Recent years have witnessed substantial advancements in the field of 3D reconstruction from 2D images, particularly following the introduction of the neural radiance field (NeRF) technique. However, reconstructing a 3D high dynamic range (HDR) radiance field, which aligns more closely with real-world conditions, from 2D multi-exposure low dynamic range (LDR) images continues to pose significant challenges. Approaches to this issue fall into two categories: grid-based and implicit-based. Implicit methods, using multi-layer perceptrons (MLP), face inefficiencies, limited solvability, and overfitting risks. Conversely, grid-based methods require significant memory and struggle with image quality and long training times. In this paper, we introduce Gaussian Splatting-a recent, high-quality, real-time 3D reconstruction technique-into this domain. We further develop the High Dynamic Range Gaussian Splatting (HDR-GS) method, designed to address the aforementioned challenges. This method enhances color dimensionality by including luminance and uses an asymmetric grid for tone-mapping, swiftly and precisely converting pixel irradiance to color. Our approach improves HDR scene recovery accuracy and integrates a novel coarse-to-fine strategy to speed up model convergence, enhancing robustness against sparse viewpoints and exposure extremes, and preventing local optima. Extensive testing confirms that our method surpasses current state-of-the-art techniques in both synthetic and real-world scenarios.

Figures (10)

• Figure 1: Illustration of HDRGS. We redefine the color of Gaussian points as radiance $L$, enabling it to meet the primary requirement for reconstructing the HDR radiance field. After splatting, pixel irradiance $E'(\mathbf{p})$ is obtained. Then, the differentiable asymmetric grid $g$ maps the exposure under exposure time $t$ to LDR pixel color. The HDR image $I_h$ can be derived by applying the function $f_H(\cdot)$ to each $E'$, with detailed explanations provided in subsequent sections.
• Figure 2: The distribution of accumulated exposure. The x-axis represents the exposure values from a given camera viewpoint, and the y-axis represents the number of pixels with the corresponding exposure values. (a) represents the original distribution of accumulated exposure, while (b) represents the distribution after applying time scaling $f_t (\cdot)$.
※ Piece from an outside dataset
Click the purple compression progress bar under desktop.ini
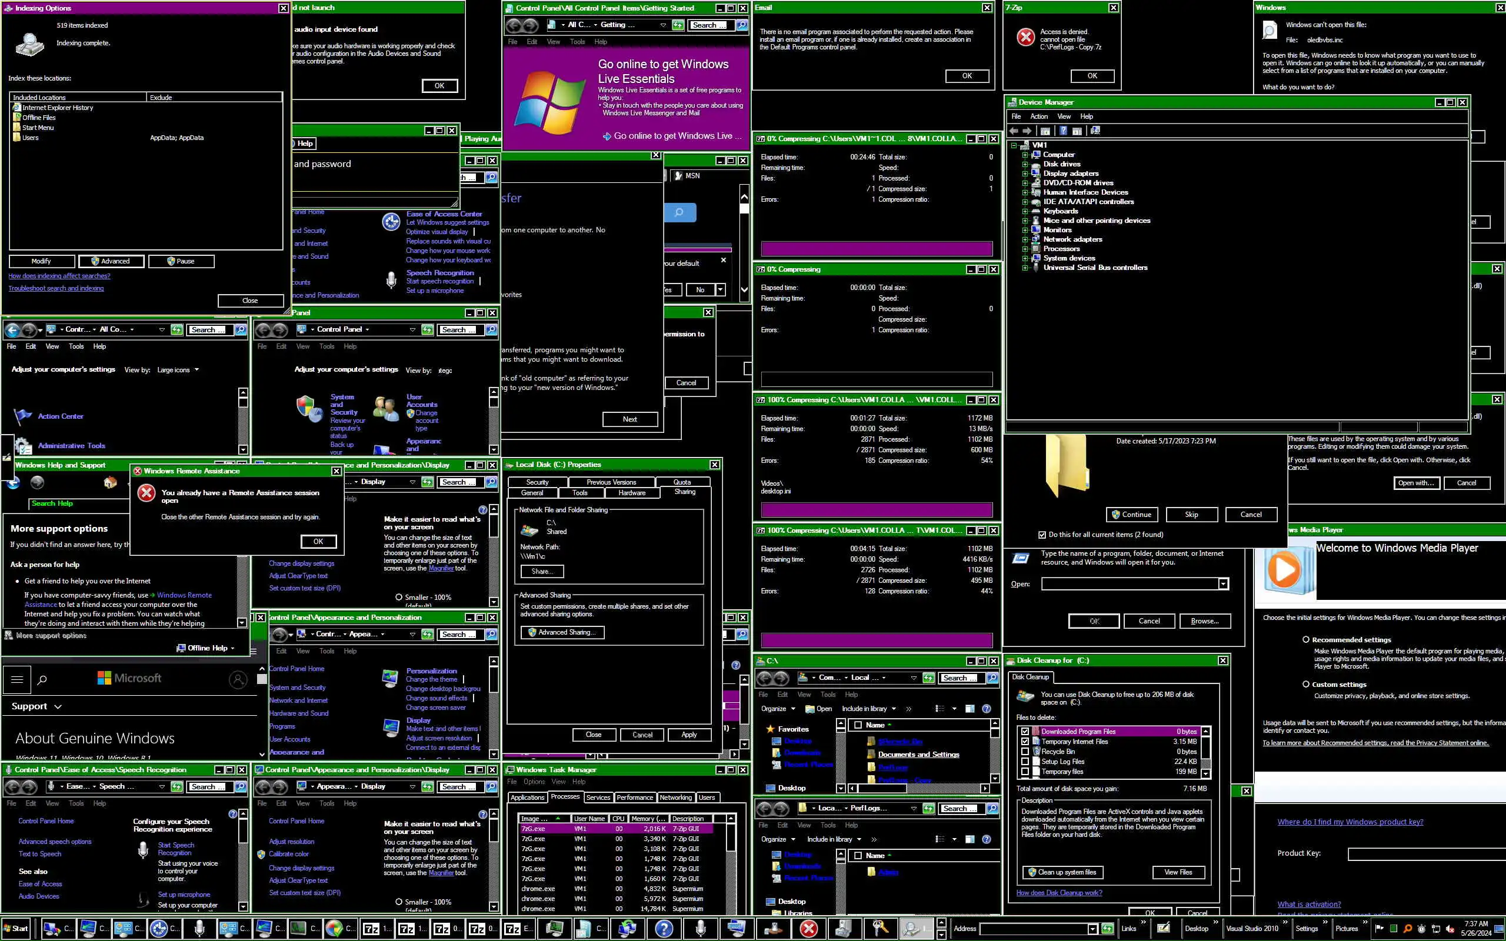Viewport: 1506px width, 941px height. (x=876, y=510)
• Figure 3: Comparison of LDR Image Quality for Novel View Renderings. The image in the top right of each rendered image is a zoomed-in section selected by the red rectangle. The mse error heatmap for each rendered image is shown in the bottom right. "Ours*" represents our method without $\mathcal{L}_u$
• Figure 4: Comparison of HDR image quality for novel viewpoints on real scenes. The first row is GT LDR images, the second row HDR images are rendered by HDRNeRFhuang2022hdr , and the third row is ours.
• Figure 5: Comparison of HDR image quality for novel viewpoints on syn scenes. (a) represents the GT HDR images, (b) depicts the HDR images rendered by HDRNeRFhuang2022hdr , while the right side (c) shows their error maps drawn by HDR-VDP. (d) presents the HDR images rendered by our method, and (e) displays the error maps of ours.